*TASK DESCRIPTION*: Copy out everything from the start of the records down to the line containing "(x=254, y=20)", both ends included, keeping each line exactly as it appears.

(Element lookup records)
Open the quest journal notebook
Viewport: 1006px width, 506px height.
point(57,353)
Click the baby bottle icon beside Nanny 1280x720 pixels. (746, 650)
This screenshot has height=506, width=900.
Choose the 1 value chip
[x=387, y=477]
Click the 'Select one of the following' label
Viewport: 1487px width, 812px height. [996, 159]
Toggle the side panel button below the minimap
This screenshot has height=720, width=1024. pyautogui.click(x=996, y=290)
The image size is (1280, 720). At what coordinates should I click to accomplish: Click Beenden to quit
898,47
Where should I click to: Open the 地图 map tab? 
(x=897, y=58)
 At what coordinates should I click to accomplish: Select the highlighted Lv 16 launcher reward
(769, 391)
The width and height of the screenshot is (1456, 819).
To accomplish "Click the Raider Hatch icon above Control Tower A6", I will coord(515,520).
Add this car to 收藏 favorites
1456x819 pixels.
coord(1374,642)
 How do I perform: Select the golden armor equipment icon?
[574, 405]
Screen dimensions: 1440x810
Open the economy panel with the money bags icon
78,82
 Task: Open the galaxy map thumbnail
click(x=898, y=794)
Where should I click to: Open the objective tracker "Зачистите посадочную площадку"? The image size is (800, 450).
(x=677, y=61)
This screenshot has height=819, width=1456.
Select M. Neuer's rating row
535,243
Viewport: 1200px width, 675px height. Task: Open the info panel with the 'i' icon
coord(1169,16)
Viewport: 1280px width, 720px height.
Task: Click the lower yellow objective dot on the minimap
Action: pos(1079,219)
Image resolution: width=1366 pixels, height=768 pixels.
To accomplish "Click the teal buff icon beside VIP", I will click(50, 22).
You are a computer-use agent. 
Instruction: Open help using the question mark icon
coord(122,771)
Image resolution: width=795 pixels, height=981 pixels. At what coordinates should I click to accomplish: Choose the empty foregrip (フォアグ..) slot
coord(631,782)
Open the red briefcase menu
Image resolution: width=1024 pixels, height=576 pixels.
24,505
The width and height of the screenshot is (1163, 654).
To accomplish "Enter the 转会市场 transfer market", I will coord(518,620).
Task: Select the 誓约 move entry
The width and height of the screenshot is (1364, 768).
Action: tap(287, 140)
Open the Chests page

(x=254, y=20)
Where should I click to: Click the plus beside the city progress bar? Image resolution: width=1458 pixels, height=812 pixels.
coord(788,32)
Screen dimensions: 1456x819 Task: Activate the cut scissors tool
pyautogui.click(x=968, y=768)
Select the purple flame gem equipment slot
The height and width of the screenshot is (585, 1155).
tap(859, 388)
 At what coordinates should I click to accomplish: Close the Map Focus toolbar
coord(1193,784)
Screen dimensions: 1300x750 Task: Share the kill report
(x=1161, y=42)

*THE COMPLETED TASK*:
Open the quest journal notebook
Viewport: 1006px width, 506px height.
point(57,353)
Click the baby bottle icon beside Nanny 1280x720 pixels. (746, 650)
This screenshot has height=506, width=900.
Choose the 1 value chip
[x=387, y=477]
Click the 'Select one of the following' label
Viewport: 1487px width, 812px height. [996, 159]
Toggle the side panel button below the minimap
This screenshot has height=720, width=1024. pyautogui.click(x=996, y=290)
The image size is (1280, 720). At what coordinates should I click to accomplish: Click Beenden to quit
898,47
Where should I click to: Open the 地图 map tab? 
(x=897, y=58)
 At what coordinates should I click to accomplish: Select the highlighted Lv 16 launcher reward
(769, 391)
The width and height of the screenshot is (1456, 819).
To accomplish "Click the Raider Hatch icon above Control Tower A6", I will coord(515,520).
Add this car to 收藏 favorites
1456x819 pixels.
coord(1374,642)
 How do I perform: Select the golden armor equipment icon?
[574, 405]
Screen dimensions: 1440x810
Open the economy panel with the money bags icon
78,82
 Task: Open the galaxy map thumbnail
click(x=898, y=794)
Where should I click to: Open the objective tracker "Зачистите посадочную площадку"? The image size is (800, 450).
(x=677, y=61)
This screenshot has height=819, width=1456.
Select M. Neuer's rating row
535,243
Viewport: 1200px width, 675px height. Task: Open the info panel with the 'i' icon
coord(1169,16)
Viewport: 1280px width, 720px height.
Task: Click the lower yellow objective dot on the minimap
Action: pos(1079,219)
Image resolution: width=1366 pixels, height=768 pixels.
To accomplish "Click the teal buff icon beside VIP", I will click(50, 22).
You are a computer-use agent. 
Instruction: Open help using the question mark icon
coord(122,771)
Image resolution: width=795 pixels, height=981 pixels. At what coordinates should I click to accomplish: Choose the empty foregrip (フォアグ..) slot
coord(631,782)
Open the red briefcase menu
Image resolution: width=1024 pixels, height=576 pixels.
24,505
The width and height of the screenshot is (1163, 654).
To accomplish "Enter the 转会市场 transfer market", I will coord(518,620).
Task: Select the 誓约 move entry
The width and height of the screenshot is (1364, 768).
Action: tap(287, 140)
Open the Chests page

(x=254, y=20)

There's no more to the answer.